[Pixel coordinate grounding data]
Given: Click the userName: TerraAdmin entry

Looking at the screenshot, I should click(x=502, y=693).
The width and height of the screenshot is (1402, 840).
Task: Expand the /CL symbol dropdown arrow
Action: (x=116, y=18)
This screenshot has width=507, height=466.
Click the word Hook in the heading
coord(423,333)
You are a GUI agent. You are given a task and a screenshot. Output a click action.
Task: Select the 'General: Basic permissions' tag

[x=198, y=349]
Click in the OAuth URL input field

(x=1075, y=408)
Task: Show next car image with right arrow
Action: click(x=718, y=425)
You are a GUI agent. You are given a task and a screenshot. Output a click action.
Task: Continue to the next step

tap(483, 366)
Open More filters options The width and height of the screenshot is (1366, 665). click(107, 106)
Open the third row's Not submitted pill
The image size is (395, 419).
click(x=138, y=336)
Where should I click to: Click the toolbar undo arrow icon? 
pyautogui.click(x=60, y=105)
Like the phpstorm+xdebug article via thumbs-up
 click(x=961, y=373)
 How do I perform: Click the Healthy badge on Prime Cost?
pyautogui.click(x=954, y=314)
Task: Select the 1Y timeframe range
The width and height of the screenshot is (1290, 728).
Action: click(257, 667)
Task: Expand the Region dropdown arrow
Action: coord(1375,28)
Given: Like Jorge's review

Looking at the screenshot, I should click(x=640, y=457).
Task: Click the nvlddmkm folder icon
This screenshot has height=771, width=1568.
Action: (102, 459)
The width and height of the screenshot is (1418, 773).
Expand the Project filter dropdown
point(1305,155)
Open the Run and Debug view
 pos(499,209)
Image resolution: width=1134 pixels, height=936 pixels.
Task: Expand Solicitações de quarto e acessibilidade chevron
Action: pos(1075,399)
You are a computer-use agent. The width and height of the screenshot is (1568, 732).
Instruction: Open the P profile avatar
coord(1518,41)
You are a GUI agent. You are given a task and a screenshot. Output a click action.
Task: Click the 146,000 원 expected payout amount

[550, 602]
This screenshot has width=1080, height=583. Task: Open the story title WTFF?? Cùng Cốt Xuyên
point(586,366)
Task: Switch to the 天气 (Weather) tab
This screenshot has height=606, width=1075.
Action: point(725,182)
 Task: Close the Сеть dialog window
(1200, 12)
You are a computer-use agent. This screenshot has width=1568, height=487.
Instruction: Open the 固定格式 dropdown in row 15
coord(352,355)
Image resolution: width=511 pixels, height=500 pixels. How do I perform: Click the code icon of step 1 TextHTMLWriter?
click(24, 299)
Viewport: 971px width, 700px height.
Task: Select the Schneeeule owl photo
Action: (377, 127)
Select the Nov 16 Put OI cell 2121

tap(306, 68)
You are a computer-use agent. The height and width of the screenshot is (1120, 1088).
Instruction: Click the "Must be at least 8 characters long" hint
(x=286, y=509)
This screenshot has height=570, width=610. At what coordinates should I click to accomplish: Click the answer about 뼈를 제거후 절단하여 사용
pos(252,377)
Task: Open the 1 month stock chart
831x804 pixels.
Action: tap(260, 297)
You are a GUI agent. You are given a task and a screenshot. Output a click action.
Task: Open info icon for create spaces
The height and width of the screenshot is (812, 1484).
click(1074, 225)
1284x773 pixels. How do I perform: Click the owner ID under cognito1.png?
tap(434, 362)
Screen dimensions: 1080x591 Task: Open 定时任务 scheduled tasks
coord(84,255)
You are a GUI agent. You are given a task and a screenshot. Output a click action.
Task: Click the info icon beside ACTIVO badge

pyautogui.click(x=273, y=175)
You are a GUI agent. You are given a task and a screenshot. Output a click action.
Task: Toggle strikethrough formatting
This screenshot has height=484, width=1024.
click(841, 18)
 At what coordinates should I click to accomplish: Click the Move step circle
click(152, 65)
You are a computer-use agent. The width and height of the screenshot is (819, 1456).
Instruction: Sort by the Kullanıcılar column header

> [EXERCISE DESCRIPTION] An exact copy of every entry is required.

> [WRITTEN RESPONSE]
Given: Click the userName: TerraAdmin entry

Looking at the screenshot, I should click(x=502, y=693).
The width and height of the screenshot is (1402, 840).
Task: Expand the /CL symbol dropdown arrow
Action: (x=116, y=18)
This screenshot has width=507, height=466.
Click the word Hook in the heading
coord(423,333)
You are a GUI agent. You are given a task and a screenshot. Output a click action.
Task: Select the 'General: Basic permissions' tag

[x=198, y=349]
Click in the OAuth URL input field

(x=1075, y=408)
Task: Show next car image with right arrow
Action: click(x=718, y=425)
You are a GUI agent. You are given a task and a screenshot. Output a click action.
Task: Continue to the next step

tap(483, 366)
Open More filters options The width and height of the screenshot is (1366, 665). click(107, 106)
Open the third row's Not submitted pill
The image size is (395, 419).
click(x=138, y=336)
Where should I click to: Click the toolbar undo arrow icon? 
pyautogui.click(x=60, y=105)
Like the phpstorm+xdebug article via thumbs-up
 click(x=961, y=373)
 How do I perform: Click the Healthy badge on Prime Cost?
pyautogui.click(x=954, y=314)
Task: Select the 1Y timeframe range
The width and height of the screenshot is (1290, 728).
Action: click(257, 667)
Task: Expand the Region dropdown arrow
Action: coord(1375,28)
Given: Like Jorge's review

Looking at the screenshot, I should click(x=640, y=457).
Task: Click the nvlddmkm folder icon
This screenshot has height=771, width=1568.
Action: (102, 459)
The width and height of the screenshot is (1418, 773).
Expand the Project filter dropdown
point(1305,155)
Open the Run and Debug view
 pos(499,209)
Image resolution: width=1134 pixels, height=936 pixels.
Task: Expand Solicitações de quarto e acessibilidade chevron
Action: pos(1075,399)
You are a computer-use agent. The width and height of the screenshot is (1568, 732).
Instruction: Open the P profile avatar
coord(1518,41)
You are a GUI agent. You are given a task and a screenshot. Output a click action.
Task: Click the 146,000 원 expected payout amount

[550, 602]
This screenshot has width=1080, height=583. Task: Open the story title WTFF?? Cùng Cốt Xuyên
point(586,366)
Task: Switch to the 天气 (Weather) tab
This screenshot has height=606, width=1075.
Action: point(725,182)
 Task: Close the Сеть dialog window
(1200, 12)
You are a computer-use agent. This screenshot has width=1568, height=487.
Instruction: Open the 固定格式 dropdown in row 15
coord(352,355)
Image resolution: width=511 pixels, height=500 pixels. How do I perform: Click the code icon of step 1 TextHTMLWriter?
click(24, 299)
Viewport: 971px width, 700px height.
Task: Select the Schneeeule owl photo
Action: (377, 127)
Select the Nov 16 Put OI cell 2121

tap(306, 68)
You are a computer-use agent. The height and width of the screenshot is (1120, 1088).
Instruction: Click the "Must be at least 8 characters long" hint
(x=286, y=509)
This screenshot has height=570, width=610. At what coordinates should I click to accomplish: Click the answer about 뼈를 제거후 절단하여 사용
pos(252,377)
Task: Open the 1 month stock chart
831x804 pixels.
Action: tap(260, 297)
You are a GUI agent. You are given a task and a screenshot. Output a click action.
Task: Open info icon for create spaces
The height and width of the screenshot is (812, 1484).
click(1074, 225)
1284x773 pixels. How do I perform: Click the owner ID under cognito1.png?
tap(434, 362)
Screen dimensions: 1080x591 Task: Open 定时任务 scheduled tasks
coord(84,255)
You are a GUI agent. You are given a task and a screenshot. Output a click action.
Task: Click the info icon beside ACTIVO badge

pyautogui.click(x=273, y=175)
You are a GUI agent. You are given a task and a screenshot. Output a click action.
Task: Toggle strikethrough formatting
This screenshot has height=484, width=1024.
click(841, 18)
 At what coordinates should I click to accomplish: Click the Move step circle
click(152, 65)
You are a computer-use agent. The width and height of the screenshot is (819, 1456).
Instruction: Sort by the Kullanıcılar column header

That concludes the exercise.